A structural cost advantage

At the center of Wolfe's case is the argument that SpaceX has effectively driven internal launch costs toward zero. The research note describes this development as creating - in Wolfe's words - one of the widest moats in history, a position the firm expects will enable 70% top-line growth and roughly double EBITDA margins by 2030. Wolfe also adds that this acceleration in economics "should just be getting started."

"SpaceX turned a competitive moat into an ocean of opportunity that we don't see others crossing. Bringing (internal) cost of launch to near-zero alongside a willingness to push boundaries of scale support out-of-this-world near-term valuation," Wolfe Research stated in a note.

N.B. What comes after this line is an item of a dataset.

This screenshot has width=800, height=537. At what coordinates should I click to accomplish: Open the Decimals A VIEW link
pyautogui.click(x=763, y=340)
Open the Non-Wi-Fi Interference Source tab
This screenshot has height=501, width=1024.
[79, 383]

How the cost curve was broken

Wolfe attributes the shift to reusability. The analysts point to the Falcon 9 as the initiator of that transformation and to Starship as the vehicle capable of taking the economics substantially further. Under Falcon 9 operations, only the first stage is recoverable; the upper stage is expended each flight, which Wolfe notes carries a cost of about $8-$10 million per mission. By contrast, Starship is designed for full reusability - both stages recoverable - and engineered for quick turnarounds.

Using Wolfe's estimates, the incremental cost of a Falcon 9 launch is about $14 million for roughly 20 tonnes of payload. Full reusability with Starship, by Wolfe's reckoning, would reduce that incremental cost to under $3-5 million for launches carrying more than 100 tonnes. The firm further observes that the theoretical floor on per-flight cost is set by fuel at roughly $1 million per flight.

Starlink and the connectivity angle

Beyond launch economics, Wolfe highlights SpaceX's position in the terrestrial broadband and wireless market through Starlink. The firm labels Starlink an "economic winner" and points to a 2024 inflection in which Starlink's EBITDA less capital expenditures turned positive. Wolfe projects an aggressive earnings pathway for connectivity: more than $90 billion in EBITDA and over $70 billion in EBITDA less capex by 2030, alongside a twelve-fold expansion in capacity.

Valuation implications

Wolfe views the combined dynamics of near-zero internal launch costs and a growing, profitable connectivity business as supporting its above-market price target. The research note forecasts 70% top-line growth and a near doubling of EBITDA margins by 2030, driven by lower incremental launch costs from Starship and rapid scaling of Starlink's subscriber base and capacity.

Market reaction and context

Shares of SPCX opened public trading on Friday and closed the day up roughly 19% at nearly $161, while Wolfe's $175 target implies additional upside from those levels. The analysts characterize the company's reusability progress as a structural advantage that competitors will struggle to match.


Conclusion

Wolfe Research's initiation frames SpaceX as a company that has fundamentally altered launch economics via reusability and that has reached a key commercial turning point with Starlink. The firm's forecasts are premised on Starship delivering full, rapid reusability and on Starlink expanding capacity and profitability toward the levels described in the note.

Risks

  • Realization risk for Starship's full, rapid reusability and the associated reduction in incremental launch cost - if Starship does not meet its reusability and turnaround objectives, the projected cost declines may not materialize (affects aerospace and launch services sectors).
  • Execution and scale risk for Starlink - achieving the projected growth in subscribers, capacity expansion, and the path to $70B+ EBITDA less capex by 2030 depends on successful deployment and commercial uptake (affects broadband and wireless sectors).
  • Valuation sensitivity - Wolfe's $175 target depends on large revenue and margin improvements through 2030; market valuations could be sensitive to any delays or shortfalls in delivering the forecasted top-line growth and EBITDA expansion (affects equity markets and investor expectations).